(Recorded data):
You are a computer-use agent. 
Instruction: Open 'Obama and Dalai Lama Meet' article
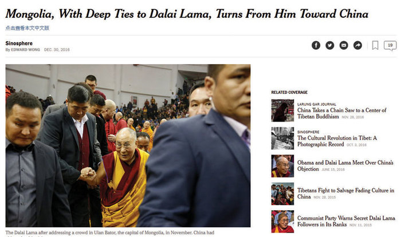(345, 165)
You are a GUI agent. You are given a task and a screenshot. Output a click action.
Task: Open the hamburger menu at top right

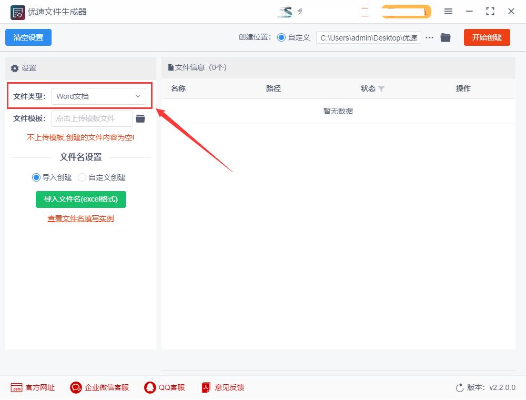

(Work required):
Copy out every line above word for word, omitting the pictures.

(Written response):
You are a computer-use agent. 
Instruction: Open 'Obama and Dalai Lama Meet' article
(345, 165)
You are a GUI agent. You are given a task and a screenshot. Output a click action.
Task: Open the hamburger menu at top right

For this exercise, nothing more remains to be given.